The Roles of SNHG Family in Osteoblast Differentiation

Abstract

Small nucleolar RNA host genes (SNHGs), members of long-chain noncoding RNAs (lncRNAs), have received increasing attention regarding their roles in multiple bone diseases. Studies have revealed that SNHGs display unique expression profile during osteoblast differentiation and that they could act as promising biomarkers of certain bone diseases, such as osteoporosis. Osteogenesis of mesenchymal stem cells (MSCs) is an important part of bone repair and reconstruction. Moreover, studies confirmed that the SNHG family participate in the regulation of osteogenic differentiation of MSCs in part by regulating important pathways of osteogenesis, such as Wnt/β-catenin signaling. Based on these observations, clarifying the SNHG family's roles in osteogenesis (especially in MSCs) and their related mechanisms would provide novel ideas for possible applications of lncRNAs in the diagnosis and treatment of bone diseases. After searching, screening, browsing and intensive reading, we uncovered more than 30 papers related to the SNHG family and osteoblast differentiation that were published in recent years. Here, our review aims to summarize these findings in order to provide a theoretical basis for further research.

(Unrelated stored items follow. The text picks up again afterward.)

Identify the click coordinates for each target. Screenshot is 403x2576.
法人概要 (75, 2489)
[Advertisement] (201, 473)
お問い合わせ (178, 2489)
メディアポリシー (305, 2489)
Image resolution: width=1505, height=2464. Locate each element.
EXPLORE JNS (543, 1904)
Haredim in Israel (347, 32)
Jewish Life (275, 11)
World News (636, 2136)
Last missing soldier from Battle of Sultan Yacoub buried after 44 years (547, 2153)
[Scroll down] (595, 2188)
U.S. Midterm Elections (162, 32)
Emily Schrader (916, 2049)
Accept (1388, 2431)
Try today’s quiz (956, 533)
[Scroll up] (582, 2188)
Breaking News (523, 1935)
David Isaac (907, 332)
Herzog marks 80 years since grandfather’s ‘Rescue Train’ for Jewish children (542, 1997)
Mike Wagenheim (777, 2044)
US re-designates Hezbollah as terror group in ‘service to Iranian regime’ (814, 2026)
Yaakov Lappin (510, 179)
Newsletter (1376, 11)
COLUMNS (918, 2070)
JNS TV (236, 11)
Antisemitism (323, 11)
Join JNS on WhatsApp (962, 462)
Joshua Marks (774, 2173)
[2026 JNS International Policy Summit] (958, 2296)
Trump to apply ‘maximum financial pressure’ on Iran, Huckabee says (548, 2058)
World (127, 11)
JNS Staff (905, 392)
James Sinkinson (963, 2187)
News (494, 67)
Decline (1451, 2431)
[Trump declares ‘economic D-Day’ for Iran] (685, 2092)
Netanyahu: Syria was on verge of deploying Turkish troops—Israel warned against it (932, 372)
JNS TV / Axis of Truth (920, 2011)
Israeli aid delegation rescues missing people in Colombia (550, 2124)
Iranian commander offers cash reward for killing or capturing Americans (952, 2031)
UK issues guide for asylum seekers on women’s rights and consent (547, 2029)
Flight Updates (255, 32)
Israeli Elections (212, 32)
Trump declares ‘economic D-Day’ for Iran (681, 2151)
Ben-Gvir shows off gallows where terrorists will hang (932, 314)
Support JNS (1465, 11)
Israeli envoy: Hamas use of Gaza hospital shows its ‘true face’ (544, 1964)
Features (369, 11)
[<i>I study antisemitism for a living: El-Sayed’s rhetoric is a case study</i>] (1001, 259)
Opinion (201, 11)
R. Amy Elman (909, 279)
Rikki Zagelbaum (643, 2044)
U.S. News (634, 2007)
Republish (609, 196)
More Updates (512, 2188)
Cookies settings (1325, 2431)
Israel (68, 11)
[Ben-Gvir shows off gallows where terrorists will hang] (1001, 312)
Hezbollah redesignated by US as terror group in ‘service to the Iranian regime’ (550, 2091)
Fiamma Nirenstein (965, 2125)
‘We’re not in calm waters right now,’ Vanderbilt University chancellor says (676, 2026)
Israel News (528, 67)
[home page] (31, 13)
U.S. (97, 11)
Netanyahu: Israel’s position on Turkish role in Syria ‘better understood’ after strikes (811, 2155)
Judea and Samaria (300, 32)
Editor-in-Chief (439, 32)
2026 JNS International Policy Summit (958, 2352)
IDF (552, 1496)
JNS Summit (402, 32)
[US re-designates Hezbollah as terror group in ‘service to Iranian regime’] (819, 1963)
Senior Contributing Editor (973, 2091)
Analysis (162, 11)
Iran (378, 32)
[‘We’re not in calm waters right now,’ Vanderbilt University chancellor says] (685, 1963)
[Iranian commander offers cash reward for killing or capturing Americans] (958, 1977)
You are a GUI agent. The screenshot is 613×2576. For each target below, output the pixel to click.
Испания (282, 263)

Keywords: SNHG family; bone diseases; mesenchymal stem cells; osteoblast differentiation.

Figure 1

The expression of SNHG8 increased in osteogenic medium. For the induction of osteoblast differentiation, PDLSCs were cultured in osteogenic medium (OM), which was composed of growth medium supplemented with b-glycerophosphate (10 mM), dexamethasone (100 nM) and vitamin C (200 mM). The relative mRNA expression of (A) alkaline phosphatase (ALP), (B) osteocalcin (OCN) and (C) small nucleolar RNA host gene 8 (SNHG8) was measured by qRT-PCR on the second day of osteogenic induction. Three repeated experiments were conducted. Data are presented as the mean ± SD, * p < 0.05, ** p < 0.01.

Figure 2

Schematic illustration of lncRNA GAS5 regulating osteogenesis of BMSCs by directly binding to protein UPF1. GAS5 binds to the HD region of UPF1 specifically, which results in binding of UPF1 and SMAD7 (mRNA). After binding to UPF1, SMAD7 (mRNA) degrades. As an inhibitor of the SMAD 1/5/8 pathway, degradation of SMAD7 promotes activation of SMAD 1/5/8 pathway and ultimately promotes osteoblast differentiation of BMSCs.

Figure 3

Schematic illustration of lncRNA DANCR regulating osteoblast differentiation of MSC by directly binding to protein FOXO1. Through unknown mechanisms, DANCR inhibits FOXO1 expression. Additionally, DANCR directly binds to FOXO1 and promotes Skp2-mediated ubiquitination of FOXO1, which further reduces FOXO1 expression. FOXO1, a transcription factor, regulates proliferation, differentiation and apoptosis of osteoblasts. By decreasing FOXO1 expression, DANCR ultimately inhibits osteoblast differentiation of MSC. U.M., unknown mechanism.